Node* makeList(int a[], int n) {
  if (n == 0) {
    return (NULL);
  }
  int i;
  Node* first = new Node(a[0]), *p = first;
  for (i = 1; i < n; i++) {
    p->next = new Node(a[i]);
    p = p->next;
  }
  return (first);
}

Node* rearrange(Node* L) {
  Node* L3 = NULL, *p, *q;
  if (L == NULL) {
    return (NULL);
  }
  int i;
  for (i = 1; i >=0; i--) {
    q = L;
    while (q != NULL) {
      if (q->num % 2 == i) {
        if (L3 == NULL) {
          L3 = new Node(q->num);
          p = L3;
        } else {
          p->next = new Node(q->num);
          p = p->next;
        }
      }
      q = q->next;
    }
  }
  return(L3);
}

int main(int argc, char** argv) {
  int a[] = {13, 15, 20, 17, 24, 26, 9, 30, 53, 44};
  Node *L = makeList(a, 10), *p = L;
  while (p != NULL) {
    cout << p->num << " ";
    p = p->next;
  }
  cout << endl;
  Node* Lprime = rearrange(L);
  p = Lprime;
  while (p != NULL) {
    cout << p->num << " ";
    p = p->next;
  }
  cout << endl;
  return (0);
}

However, I strongly suspect the exercise meant for you to write a function that traverses the original list only once. This is only slightly more complicated.

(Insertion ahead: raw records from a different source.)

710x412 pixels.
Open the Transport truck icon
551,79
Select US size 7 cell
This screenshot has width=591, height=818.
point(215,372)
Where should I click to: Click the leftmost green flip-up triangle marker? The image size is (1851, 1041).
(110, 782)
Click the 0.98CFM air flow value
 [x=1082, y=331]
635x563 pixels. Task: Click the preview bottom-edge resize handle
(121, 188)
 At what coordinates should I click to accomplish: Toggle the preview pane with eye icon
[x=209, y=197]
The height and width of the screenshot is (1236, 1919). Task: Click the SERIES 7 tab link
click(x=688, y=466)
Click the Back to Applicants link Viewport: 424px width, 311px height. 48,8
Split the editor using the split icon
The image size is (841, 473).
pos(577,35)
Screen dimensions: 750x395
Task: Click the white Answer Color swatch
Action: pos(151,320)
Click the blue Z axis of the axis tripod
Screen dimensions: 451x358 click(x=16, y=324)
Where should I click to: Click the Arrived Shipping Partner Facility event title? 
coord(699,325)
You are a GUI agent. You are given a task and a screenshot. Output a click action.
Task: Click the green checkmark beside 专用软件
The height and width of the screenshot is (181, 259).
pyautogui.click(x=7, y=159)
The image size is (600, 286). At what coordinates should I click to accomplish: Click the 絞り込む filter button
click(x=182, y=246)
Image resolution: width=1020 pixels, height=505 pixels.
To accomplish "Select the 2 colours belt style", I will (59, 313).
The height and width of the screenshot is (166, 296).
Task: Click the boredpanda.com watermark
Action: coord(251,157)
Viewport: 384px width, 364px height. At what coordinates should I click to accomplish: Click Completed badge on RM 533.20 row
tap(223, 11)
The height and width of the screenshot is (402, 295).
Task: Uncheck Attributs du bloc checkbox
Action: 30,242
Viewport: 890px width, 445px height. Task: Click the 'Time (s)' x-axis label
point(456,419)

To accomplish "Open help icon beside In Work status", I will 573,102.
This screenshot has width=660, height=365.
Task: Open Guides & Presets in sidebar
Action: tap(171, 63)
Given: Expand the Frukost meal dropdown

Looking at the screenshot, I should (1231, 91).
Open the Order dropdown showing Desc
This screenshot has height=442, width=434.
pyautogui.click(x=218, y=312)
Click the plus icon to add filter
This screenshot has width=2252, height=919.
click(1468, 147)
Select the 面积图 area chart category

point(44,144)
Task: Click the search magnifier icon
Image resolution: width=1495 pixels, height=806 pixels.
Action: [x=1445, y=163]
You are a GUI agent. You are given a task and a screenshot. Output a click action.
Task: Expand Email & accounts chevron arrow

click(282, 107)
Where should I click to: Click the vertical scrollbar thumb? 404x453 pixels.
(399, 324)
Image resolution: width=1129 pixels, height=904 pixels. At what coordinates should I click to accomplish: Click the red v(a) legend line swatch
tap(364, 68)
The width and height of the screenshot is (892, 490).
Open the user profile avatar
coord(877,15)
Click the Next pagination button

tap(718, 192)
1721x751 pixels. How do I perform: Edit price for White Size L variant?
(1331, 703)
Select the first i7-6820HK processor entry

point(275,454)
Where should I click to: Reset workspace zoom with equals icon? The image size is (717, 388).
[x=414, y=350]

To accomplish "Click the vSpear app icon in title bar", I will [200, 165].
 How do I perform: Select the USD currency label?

I advise you to write this function.

 

[evinda]

Evinda,
No, it's not right. You continue to make the error of referencing a field of a null pointer. However, your main idea is okay. You traverse the list L twice with the first traversal appending all "odd" nodes to an initially empty list L3, and the second traversal appending the "even" nodes to L3. So your first while loop is pretty much correct. I could make no sense of the second while loop.
Here's a complete solution using your idea:

class Node {
public:
  int num;
  Node* next;

  Node(int v) : num(v), next(0) {
  }
};

Node* makeList(int a[], int n) {
  if (n == 0) {
    return (NULL);
  }
  int i;
  Node* first = new Node(a[0]), *p = first;
  for (i = 1; i < n; i++) {
    p->next = new Node(a[i]);
    p = p->next;
  }
  return (first);
}

Node* rearrange(Node* L) {
  Node* L3 = NULL, *p, *q;
  if (L == NULL) {
    return (NULL);
  }
  int i;
  for (i = 1; i >=0; i--) {
    q = L;
    while (q != NULL) {
      if (q->num % 2 == i) {
        if (L3 == NULL) {
          L3 = new Node(q->num);
          p = L3;
        } else {
          p->next = new Node(q->num);
          p = p->next;
        }
      }
      q = q->next;
    }
  }
  return(L3);
}

int main(int argc, char** argv) {
  int a[] = {13, 15, 20, 17, 24, 26, 9, 30, 53, 44};
  Node *L = makeList(a, 10), *p = L;
  while (p != NULL) {
    cout << p->num << " ";
    p = p->next;
  }
  cout << endl;
  Node* Lprime = rearrange(L);
  p = Lprime;
  while (p != NULL) {
    cout << p->num << " ";
    p = p->next;
  }
  cout << endl;
  return (0);
}

However, I strongly suspect the exercise meant for you to write a function that traverses the original list only once. This is only slightly more complicated. I advise you to write this function.

With the function [m] rearrange [/m] we only append all "odd" nodes to the list L3, right?